When stocks head south like they have recently, the logical response is to dump your stocks and head for the hills. No one wants to watch hard-earned money be eaten away by uncontrollable market forces. In this situation, it feels right to do something; just watching from the sidelines can be agonizing. But when investors do take action, they almost always run away from the market.
In fact, in October, mutual fund investors withdrew over $72 billion from stock mutual funds, marking the single largest week of outflows in more than six years. Of this $72 billion figure, $47 billion came from funds invested primarily in domestic equity securities. October's outflows even surpassed the previous record high of $52 billion in July 2002. You can say this much for U.S. investors -- they really know how to panic.
Buy low, sell high
But making investment decisions in a panic can lead to some common mistakes. Think back to that classic investing tenet: Buy low, sell high. It's a simple recipe for investment success. But when you start to sell off after a significant market decline, you're violating that very rule. Why would you sell after the price of something has gone down?
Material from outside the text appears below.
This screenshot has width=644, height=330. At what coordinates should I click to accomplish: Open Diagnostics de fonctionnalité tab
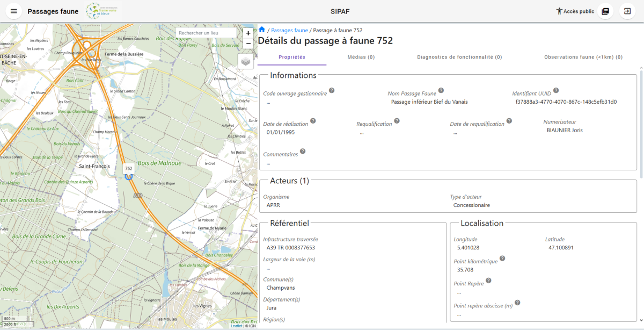(459, 57)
The ideal time to sell is at a market peak, or after a stock has had a significant run-up. But it's much harder to sell when your investment has had a 45% gain in the past 12 months, and you're hoping it will do so again this year. No one wants to sell when stocks are doing well, but that's the only time it makes sense to do so.
If you have a stock that you liked a few weeks ago at $40/share, you should like it even more now at $30/share. Market dips are an excellent buying opportunity. Stocks are more affordable, and eagle-eyed investors can snap up some good bargains.
It may seem kind of scary to buy when everyone else is selling, but that's the step most investors miss. Going against the grain during times of market extremes can be an investor's smartest move.
Mutual fund investors' last course of action in this sort of environment should be pulling their money from equity funds to stick it somewhere "safe," like a money market fund.
According to the data above, many investors are making this exact mistake. Keep your focus on the long term, and try not to let a temporary market plunge distract you.
In fact, if you have some money sitting on the sidelines, now might be a good time to put that cash to work in a quality mutual fund. Whether you prefer growth or value investing, there are funds and ETFs that can make things easy.
What to do now
If you are looking for an inexpensive entry into the growth corner of the market, you might want to consider the PowerShares QQQ Trust ETF (Nasdaq: QQQQ ) . It holds positions in several attractively priced growth stocks, including Intel (Nasdaq: INTC ) , Oracle (Nasdaq: ORCL ) , and Apple (Nasdaq: AAPL ) .
Stocks such as these stand an excellent chance of outperforming in the near future, and they're all a lot cheaper now than they were earlier this year.
Living through market downturns and the resulting panic is never fun. Just remember not to think like all of the other sheep in the market. Don't sell off when the going gets tough, and use market downturns to pick up some attractively priced investments. You'll thank yourself for it when the market calms back down.